-- Begin PASSAGE SHOWN --

When we can’t predict the future, how do we choose the optimal page to swap out?

A

Use the past!

17
Q

What are the three things required to do intelligent page replacement?

A
  1. Determine what [relevant] information to track
  2. Figure out how to collect that information
  3. Store that information
18
Q

In a hardware assisted translation system, what information does the OS not have access to?

A

The OS won’t know how many times an address is used, so it won’t know how useful a given page is or isn’t.

The OS won’t know this information because it isn’t involved in the translation.

19
Q

What are the CONS of collecting usage statistics for pages?

A
  1. Collecting statistics may be computationally expensive, slowing down the process of translating virtual addresses
  2. Storing statistics may be expensive, occupying kernel memory that could be better used for other things.
20
Q

What is the simplest possible page replacement algorithm?

A

Random replacement

21
Q

What are the PROS of a random page replacement algorithm?

A

It’s extremely simple and a good performance baseline for algorithms that try to be smarter than random

22
Q

What are the CONS of a random page replacement algorithm?

A

It’s way too simple. We can definitely do better than this.

Think, do we want to risk randomly swapping out (evicting) a page used by a high-priority process?

23
Q

What is an algorithm that uses a page’s past to predict its future?

A

Least Recently Used (LRU).

LRU chooses the page that has not been used for the longest period of time and hopes that this page will not be used again for a while

24
Q

What are the PROS of the Least Recently Used (LRU) algorithm for page eviction?

A

It might be as good as we can do without actually predicting the future

25
Q

What are the CONS of the Least Recently Used (LRU) algorithm for page eviction?

A

We need to know AND store data on how long it has been since a page has been accessed

26
Q

When storing statistics for running a Least Recently Used algorithm for page eviction, how much access time information can we store?

A

32 bits = 2^32 “ticks”. This literally doubles the page table entry size.

8 bits = 256 bits. This is better.

27
Q

Assuming we have the appropriate statistics, how do we find the least recently used page?

A

We need some kind of efficient data structure which holds all physical pages on the system that is searched on every page eviction

28
Q

What are the three steps required to locate a page to evict in Clock LRU?

-- End PASSAGE SHOWN --
-- Begin INFORMATION SHOWN --

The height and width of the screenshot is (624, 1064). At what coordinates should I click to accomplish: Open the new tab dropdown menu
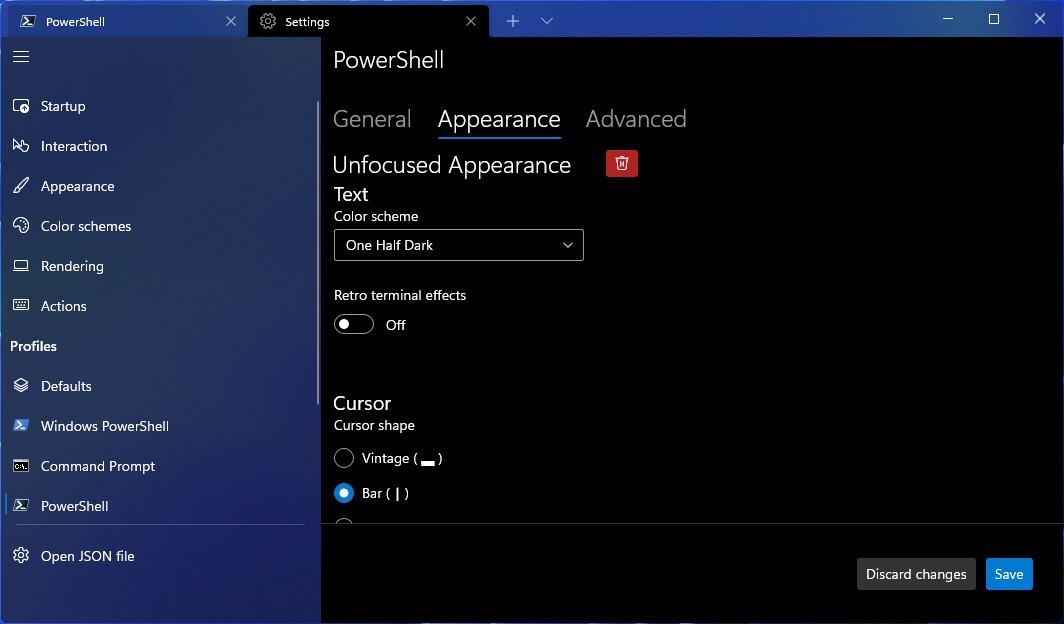pos(546,20)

-- End INFORMATION SHOWN --

### EXERCISES:
- A) Rewrite the part of the page replacement notes that opens with the words containing "What are the three things" and closes with "is or isn’t.", putting "operating system" in place of "OS" each time it occurs.
- B) Based on the page replacement notes, state whether each statement agrees with them. Answer yes or no, and quote the words that decide it. (i) Random replacement is given as the simplest possible page replacement algorithm. (ii) In a hardware assisted translation system, the OS knows how many times an address is used. (iii) LRU chooses the page that was used most recently.

### TASK ANSWERS:
- A)
What are the three things required to do intelligent page replacement?

A
  1. Determine what [relevant] information to track
  2. Figure out how to collect that information
  3. Store that information
18
Q

In a hardware assisted translation system, what information does the operating system not have access to?

A

The operating system won’t know how many times an address is used, so it won’t know how useful a given page is or isn’t.

- B)
(i) Yes. To the question "What is the simplest possible page replacement algorithm?" the answer given is "Random replacement".
(ii) No. "The OS won’t know how many times an address is used, so it won’t know how useful a given page is or isn’t."
(iii) No. "LRU chooses the page that has not been used for the longest period of time"